Monday, August 11, 2008

The five people you meet in heaven

Lesson 1:

"...there are no random acts...deep down, all lives intersect...One withers, another grows."

Lesson 2:

"...Sacrifice is a part of life. It's supposed to be. It's not something to regret. It's something to aspire to...Sometimes when you sacrifice something precious, you're not really losing it. You're just passing it on to someone else."

Lesson 3:

"...Holding anger is a poison. It eats you from inside. We think that hating is a weapon that attacks the person who harmed us. But hatred is a curved blade. And the harm we do, we do to ourselves...no one is born with anger."

Lesson 4:

"...Lost love is still love...it takes a different form, that's all...Memory becomes your partner. You nurture it. You hold it. You dance with it...Life has to end, love doesn't."

Lesson 5:

Our existence, where we are, what we do, all mean something to people around us.

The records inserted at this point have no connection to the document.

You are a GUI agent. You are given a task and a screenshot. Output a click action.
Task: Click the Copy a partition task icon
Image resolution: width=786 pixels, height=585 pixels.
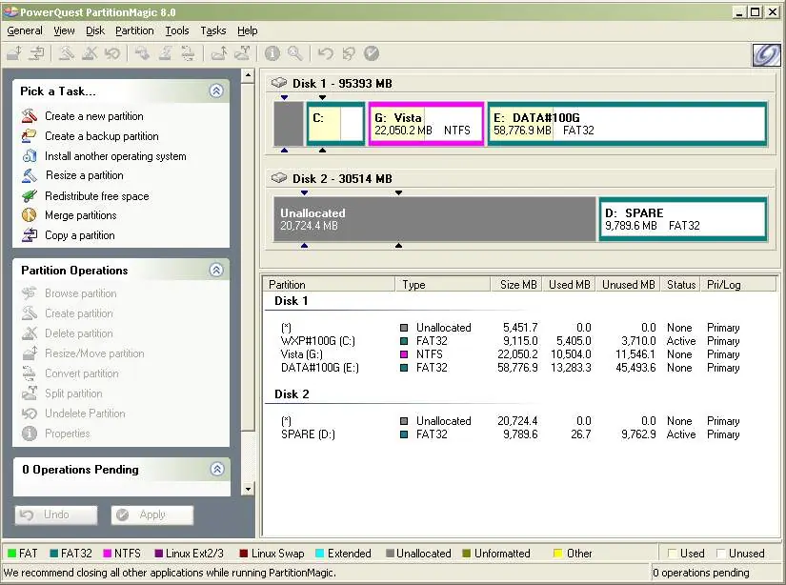pos(29,235)
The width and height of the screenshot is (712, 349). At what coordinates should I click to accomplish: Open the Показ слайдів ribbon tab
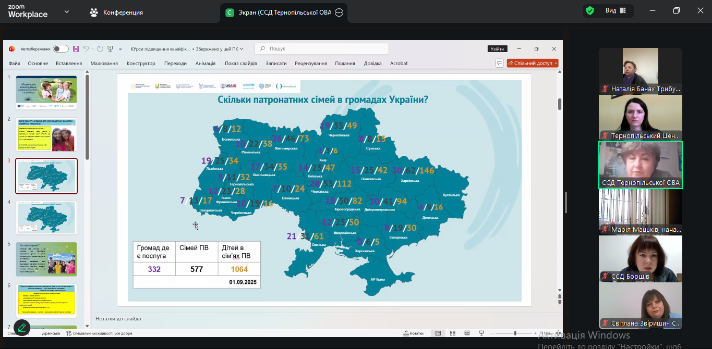point(240,64)
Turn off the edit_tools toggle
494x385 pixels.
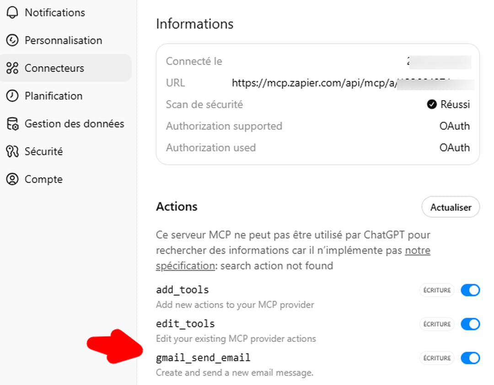(x=470, y=324)
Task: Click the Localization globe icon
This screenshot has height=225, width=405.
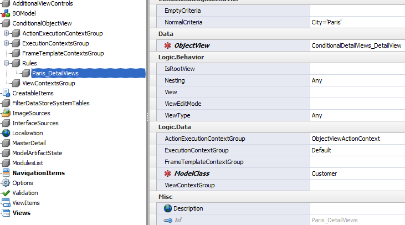Action: [6, 133]
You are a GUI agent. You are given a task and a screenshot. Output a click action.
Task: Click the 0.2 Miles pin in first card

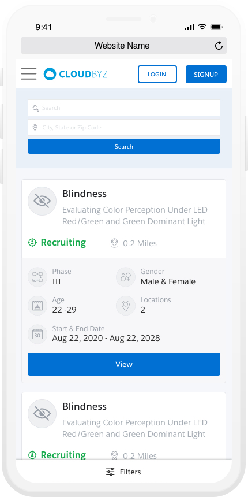(x=115, y=243)
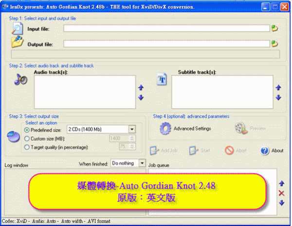Move subtitle track down with arrow
The width and height of the screenshot is (292, 226).
[278, 97]
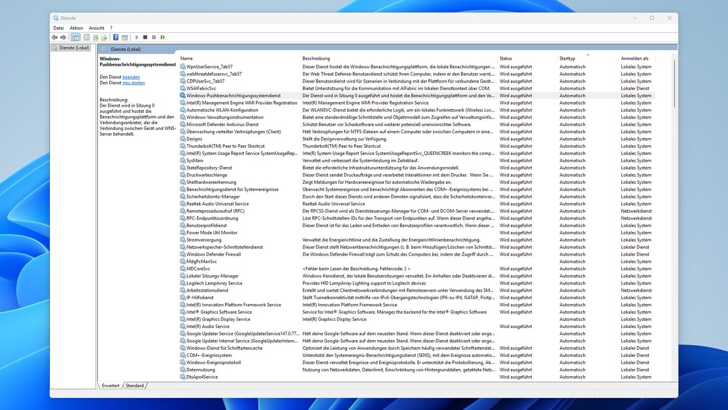728x410 pixels.
Task: Switch to the Standard tab
Action: coord(134,386)
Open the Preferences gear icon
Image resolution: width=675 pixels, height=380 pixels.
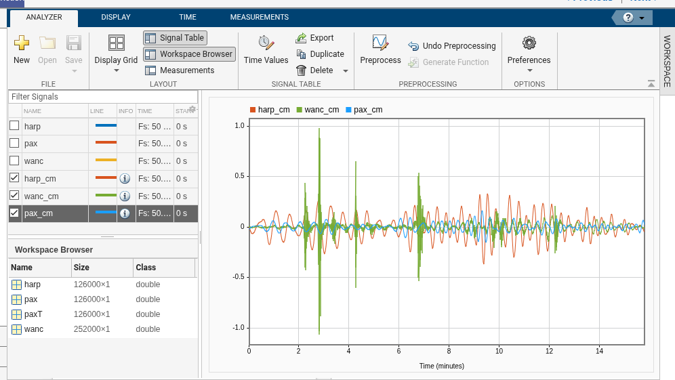(529, 43)
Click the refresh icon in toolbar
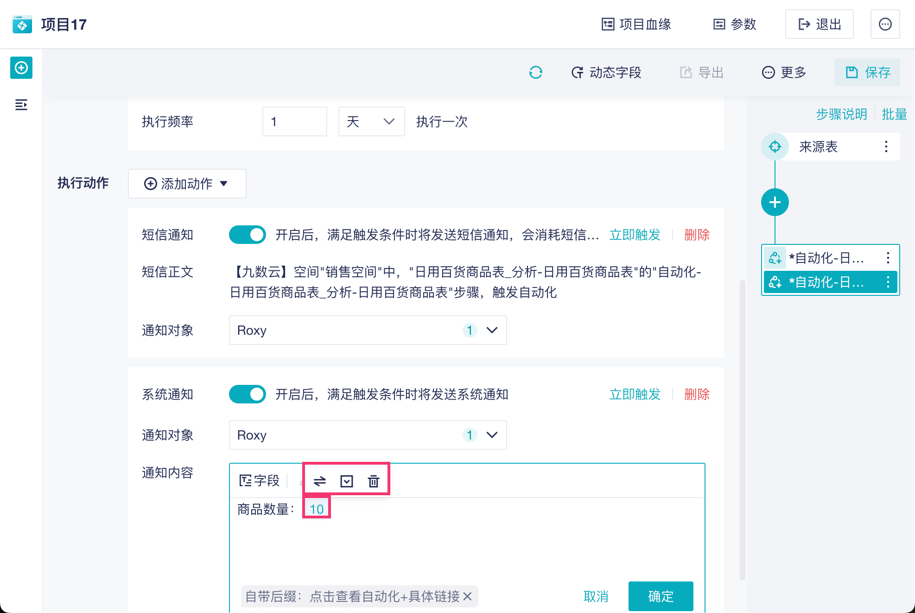Screen dimensions: 915x613 coord(535,72)
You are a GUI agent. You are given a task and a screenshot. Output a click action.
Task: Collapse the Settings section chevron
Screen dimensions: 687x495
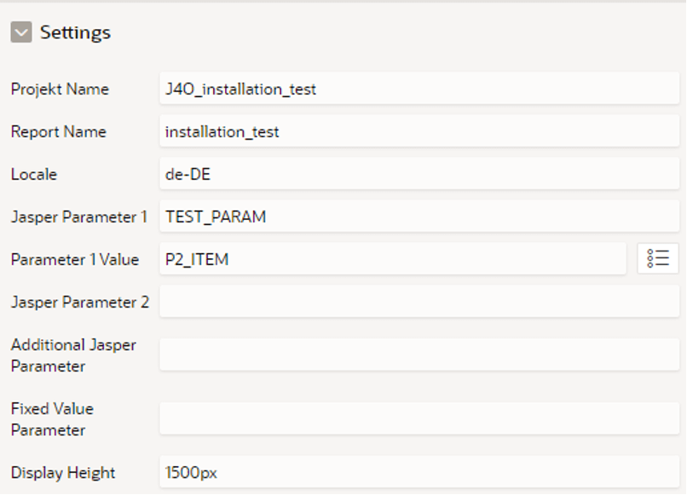click(x=21, y=32)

(I feel that the author purposely have a child as the fifth person so that readers can interpret the fifth lesson for themselves.)

Quotes:

"...Strangers are just family you have yet to cme to know."

(Indeed, sometimes strangers can be more open, more honest, more caring to you than the supposedly "friends". This is something i feel deeply in my career as a financial consultant.)

"...The only time we waste is the time we spend thinking we are alone."

(If that is the case, I must have wasted a hell lot of time...)

"...All parents damage their children. It cannot be helped. Youth, like pristine glass, absrobs the prints of its handlers. Some parents smudge, others crack, a few shatter childhoods completely into jagged little pieces, beyond repair."

(This was a topic which drew myself and shijie closer. I won't go as far as to say that all parents damage their children, but the fact is to expect every parent to be as self-sacrificing and as caring as many want us to believe, is simply irrealistic. Parents are humans after all.)

"Love, like rain, can nourish from above, drenching couples with a soaking joy. But sometims, underthe angry heat of life, love dries on the surface and must nourish from below, tending to its roots, keeping itself alive."

(A really adequate description of love. Something for every couple to ponder as the challenge is always there to keep the flame burning after passion inevitably dies out.)